» SELECTED EXCERPT:

Police sirens echoed throughout Bosco Plaza Tuesday night, just as a group bowed their heads for a moment of silence to remember African-Americans killed by law enforcement.
Several people braved the 20 degree temperatures to gather for the event. The remembrance, although brought about by the police shooting of Michael Brown, expanded its focus on several other Americans shot and killed by the police.
Justice Davis, sophomore in marketing and Black Student Union president, said the recent failure to indict former Ferguson, Missouri police officer Darren Wilson in the shooting of Brown is indicative of a larger problem facing the country.
“The remembrance is not just for Michael Brown, but for all the victims of violence who have been targeted by law enforcement,” Davis said. “It’s not just a Michael Brown problem, it’s not just a Ferguson problem. This is a nationwide issue.”
From 2005 to 2012, almost twice a week, a black person was killed by a white officer, according to FBI statistics. Davis said she hopes people understand that the problem transcends race and is a human rights issue.

» PROBLEM TO WORK ON:
From the Bosco Plaza remembrance article above, quote word for word the passage that begins with the words containing "Several people braved" and ends with "by the police.".

» DATA:
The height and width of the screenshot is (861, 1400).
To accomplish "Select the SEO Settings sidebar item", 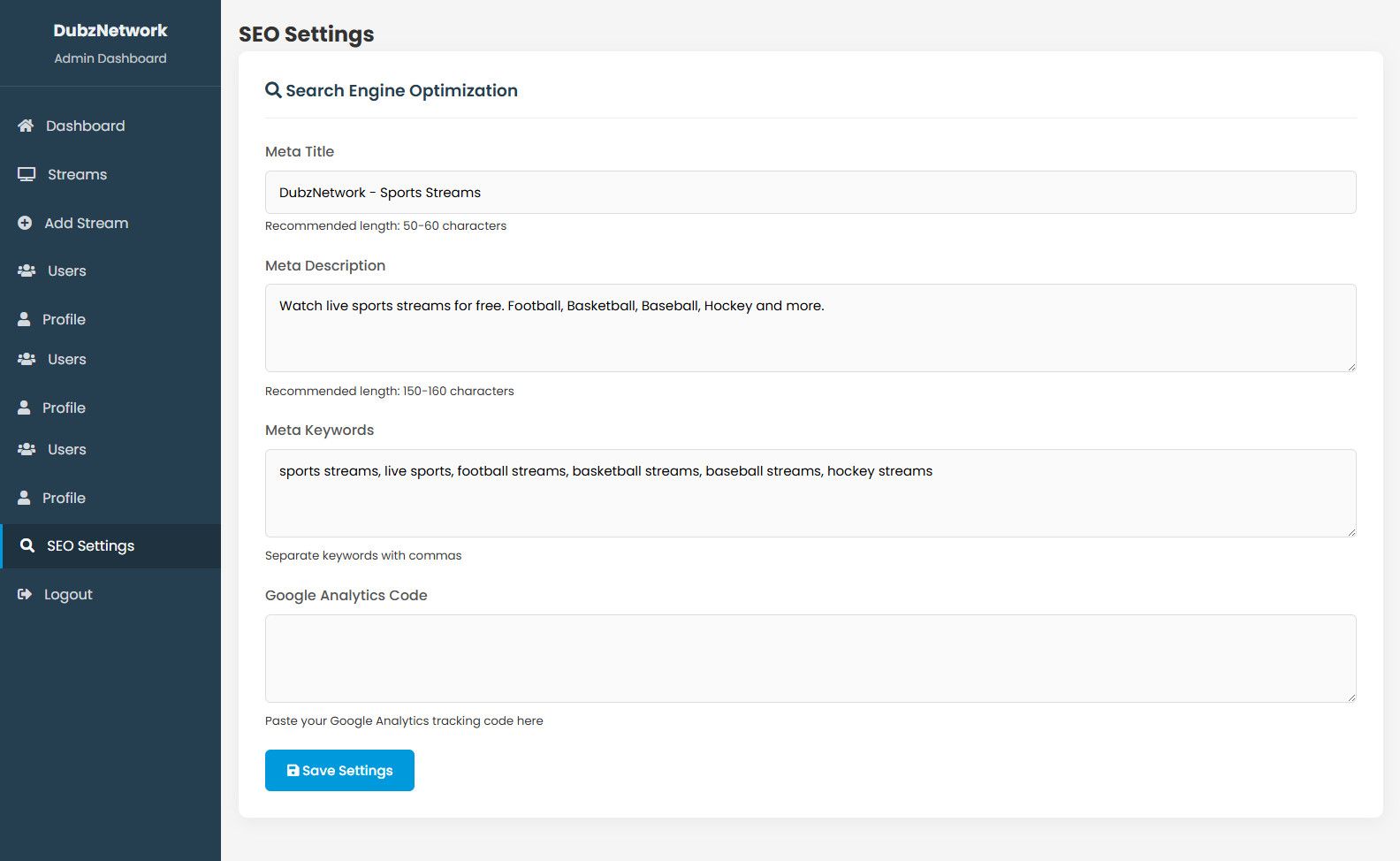I will pos(90,545).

» EXERCISE RESULT:
Several people braved the 20 degree temperatures to gather for the event. The remembrance, although brought about by the police shooting of Michael Brown, expanded its focus on several other Americans shot and killed by the police.